# Heating... Gas vs electric



## Spoony (May 28, 2007)

Just looking at rental flats... there's a reasonable flat near me but the building doesn't have gas so it's electric heating.

Should I be put off by this? Will it cost me significantly more than GCH? 

I'm out generally 7am-5pm Mon-Fri and usually out and about at weekends and it's a 1 bed flat.


----------



## A210 AMG (Nov 8, 2008)

single bloke, 1 bed flat... You should have other ways of keeping warm... 


I would doubt in a 1 bed flat either is going to be 'that' much, depends which flat you like more, or can you get a bit more discount.


----------



## Spoony (May 28, 2007)

A210 AMG said:


> single bloke, 1 bed flat... You should have other ways of keeping warm...
> 
> I would doubt in a 1 bed flat either is going to be 'that' much, depends which flat you like more, or can you get a bit more discount.


Haha lol not single I should add there will be 2 of us in there. Both work full time.
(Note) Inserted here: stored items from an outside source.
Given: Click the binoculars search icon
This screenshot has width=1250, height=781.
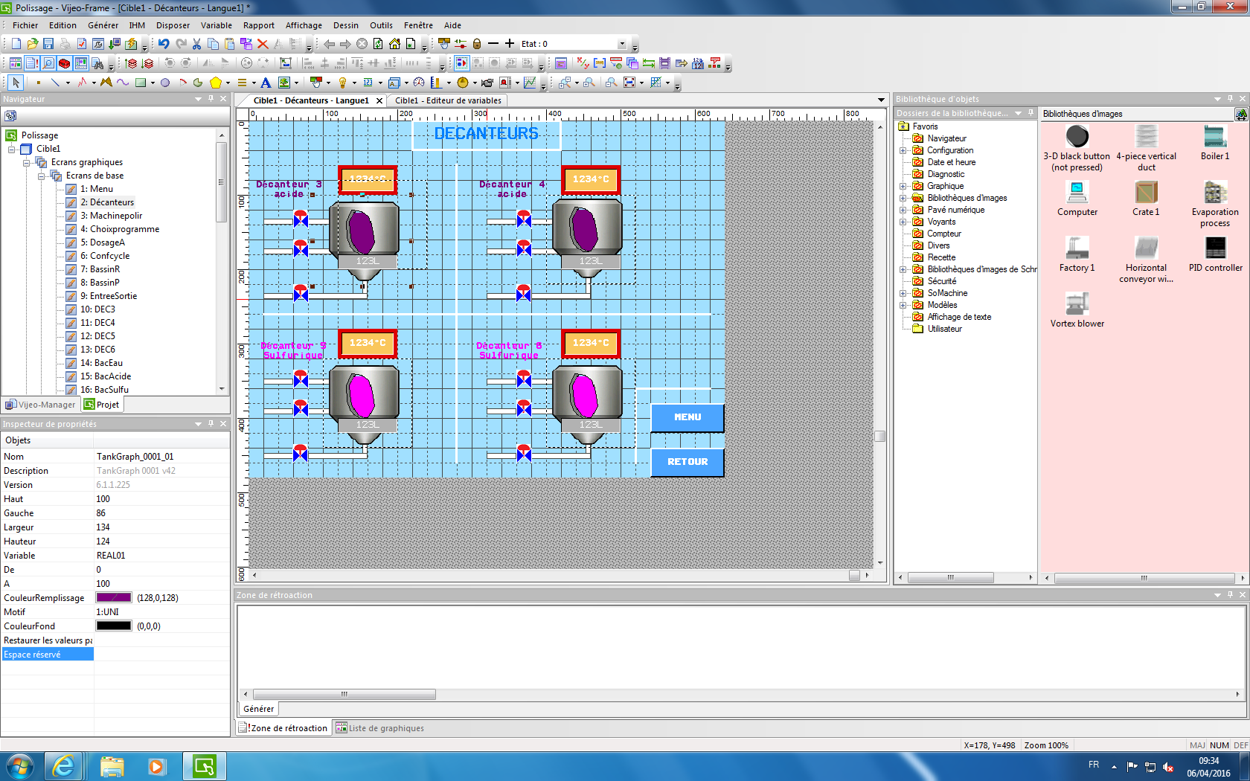Looking at the screenshot, I should click(97, 63).
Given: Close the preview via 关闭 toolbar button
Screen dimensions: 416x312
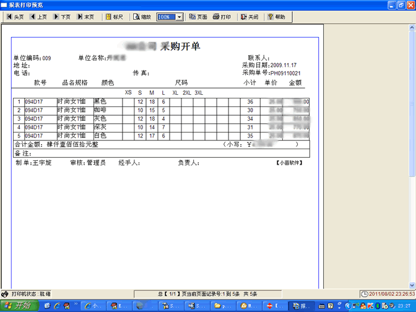Looking at the screenshot, I should (249, 17).
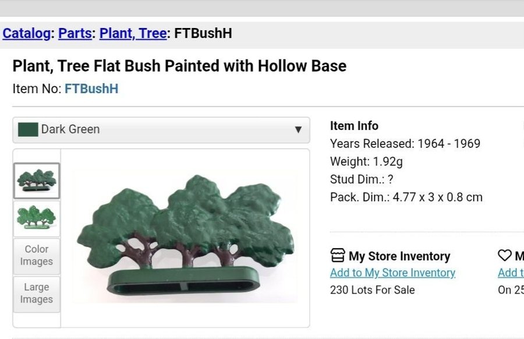Click the heart wishlist icon
Image resolution: width=524 pixels, height=339 pixels.
[505, 256]
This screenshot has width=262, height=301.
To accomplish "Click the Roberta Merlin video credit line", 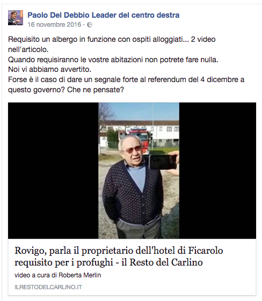I will click(58, 275).
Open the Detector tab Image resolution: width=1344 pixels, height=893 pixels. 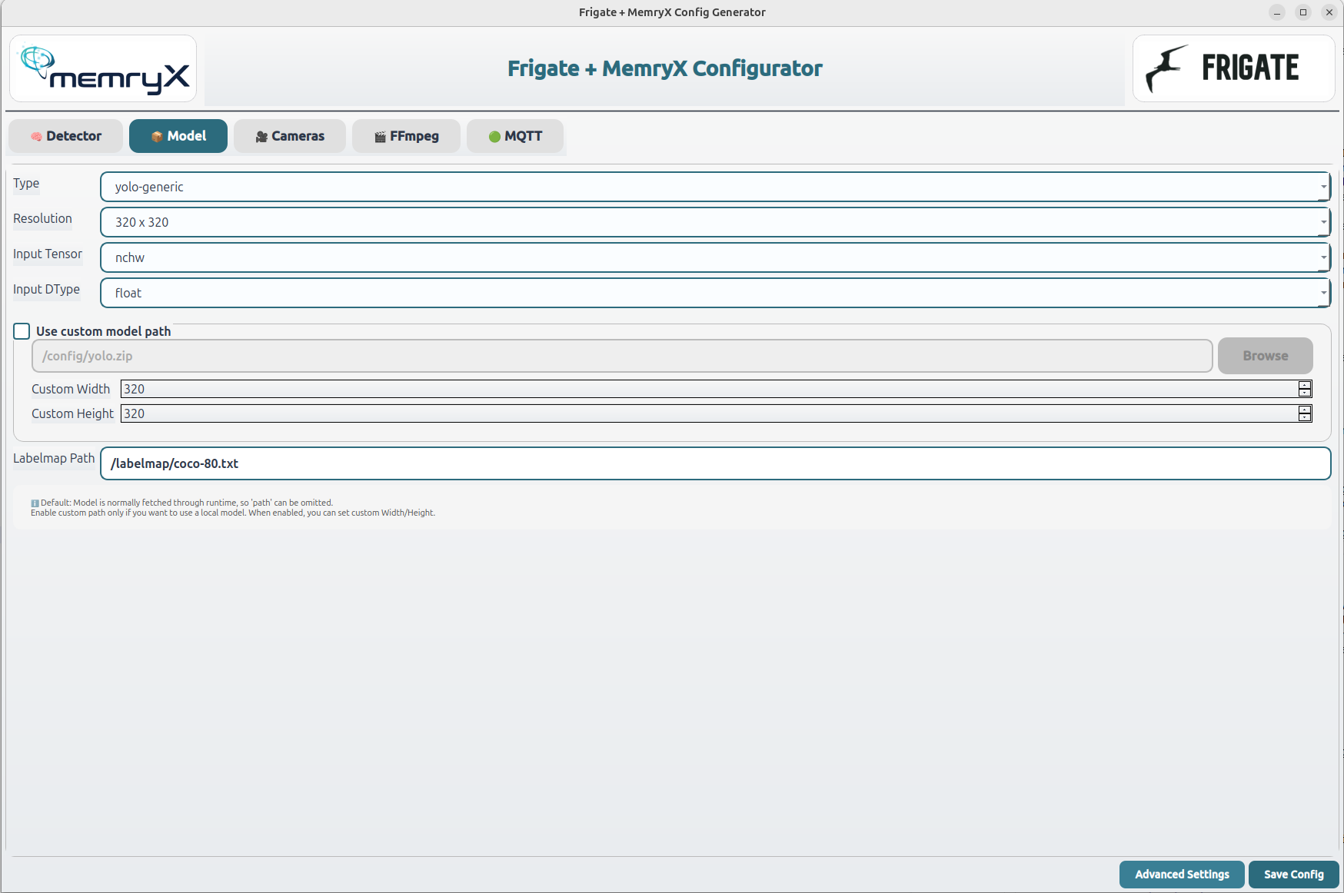(66, 136)
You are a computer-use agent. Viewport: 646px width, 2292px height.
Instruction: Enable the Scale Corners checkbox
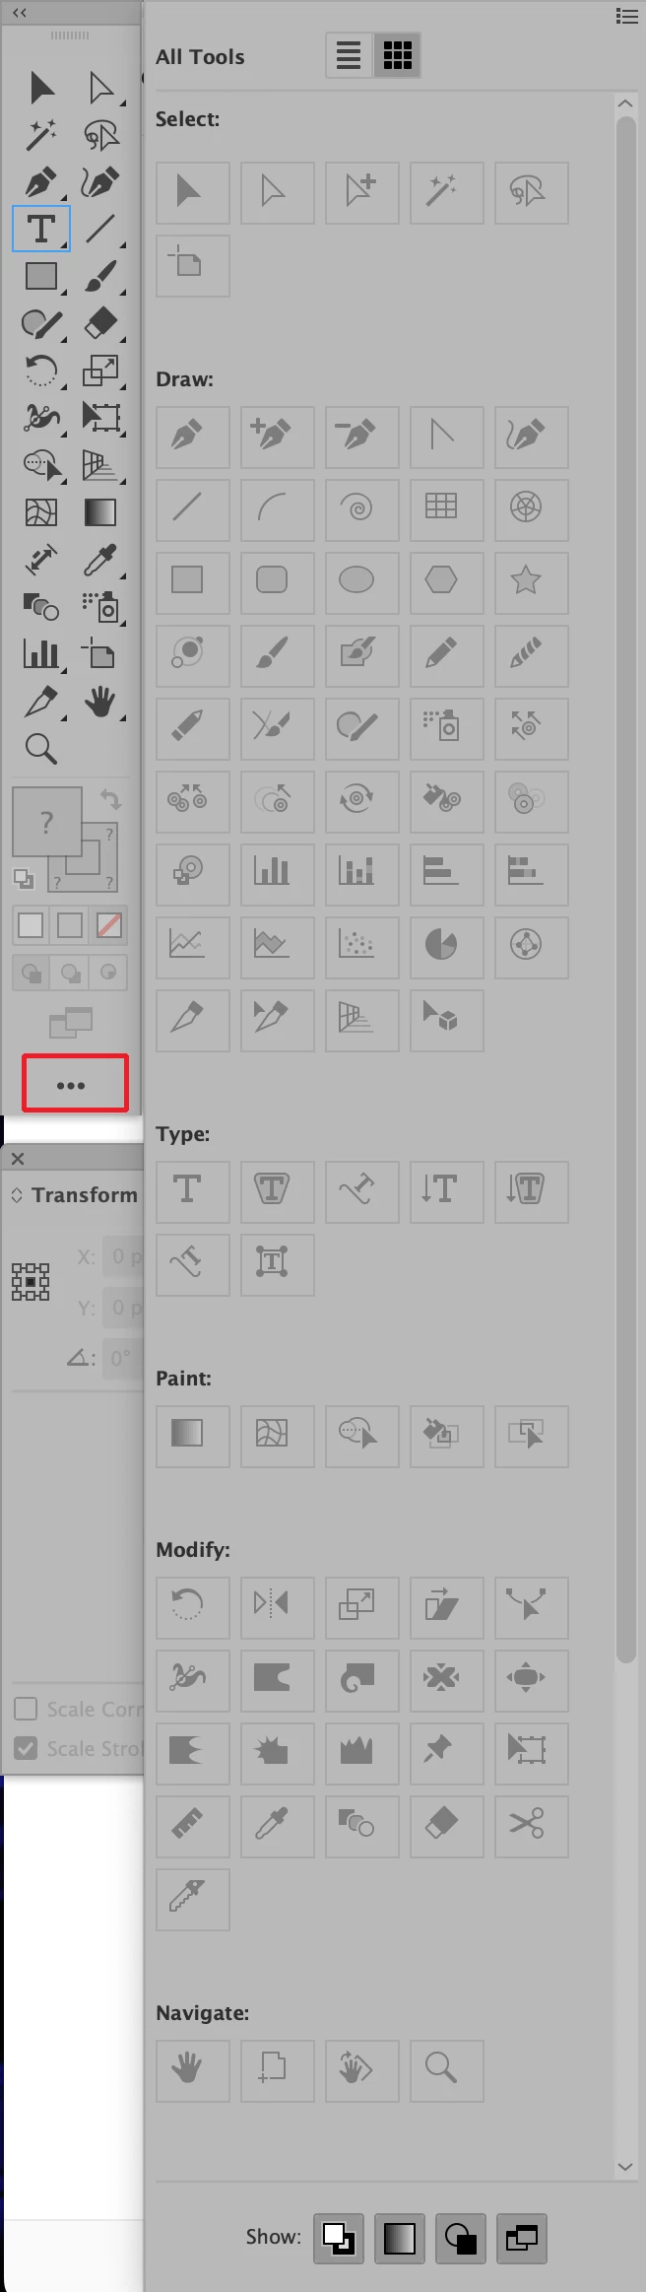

Rental market sucks ATM down my way. This one has residents parking too which is a bonus!


----------



## Dixondmn (Oct 12, 2007)

ive just moved to an electric heated flat and its fine. a lot of new builds are electric now.

the cost is less than running GFCH.


----------



## Lump (Nov 6, 2008)

The age is really important. New will be fine, but old sold brick with Economy 7 will be a killer. Have a look at the EPC it will give you all the info


----------



## DJ X-Ray (Sep 2, 2012)

My little sister lives in a flat which is electric i think she's got a meter and storage heaters for rads, and it's pretty warm in there.


----------



## Spoony (May 28, 2007)

Thanks folks, it's really on the cost issue I was wondering if I'd end up skint due to it lol.

I'll ask about the EPC


----------



## VW STEVE. (Mar 18, 2012)

As above if it's a newish system it will be fine,don't they all have to have some sort of energy rating these days anyway?.


----------



## Lump (Nov 6, 2008)

When you see the EPC anything over a 65 C will be reasonably cheap for a single guy


----------



## The Cueball (Feb 8, 2007)

elec is OK is you work it correctly... not had it for years mind you... but you build up the heat at night... and just make sure the actual heating out dial is set low during the day, then turn it up at night to release the heat when you need it!

some people leave the heat out dial up high, so it heats the place during the day and nothing left for night time... 

:thumb:


----------



## mercboy (Jan 31, 2008)

as a spark installing electric heating all the time ,its moved on from storage heaters,they are dead in the water as you are always looking at the weather for the following day"the bricks heat up at night at cheap rate electric and give the heat out the following day".modern systems look like central heating radiators and can be very efficient.you can even get a wet system that is like a central heating system but heats up with electric rather than gas.
remember in flats depending on the position of your flat you get heat from either side,above and below if surrounded by other units.


----------



## insanejim69 (Nov 13, 2011)

As above storage heating isn't great  

Me and the wife stay in a 1 bed room full granite flat, thats roasting hot in summer and freezing in the winter  ...... storage heaters are all on full blast right now so its not too bad. I pay £100 a month on electric for everything (in winter), heating, hot water, all appliance, 250L aquarium with filter, T8 lighting, heater, UV filter, Co2, as well as 2 further fish tanks again with filters and heaters etc. So not too bad really. In the summer those payment drop to around £70 a month due to the heating being switched off.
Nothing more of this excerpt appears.